## EXERCISE OBJECTIVE
Starting at the line that contains "Task: Click the", set down each line exactly until the records end, keeping both ends and adding nothing.

╭─ ENTRIES PROVIDED

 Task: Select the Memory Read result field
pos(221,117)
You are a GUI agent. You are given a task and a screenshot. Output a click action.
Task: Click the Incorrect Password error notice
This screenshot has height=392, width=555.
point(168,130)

╰─

## EXPECTED OUTPUT
Task: Click the Incorrect Password error notice
This screenshot has height=392, width=555.
point(168,130)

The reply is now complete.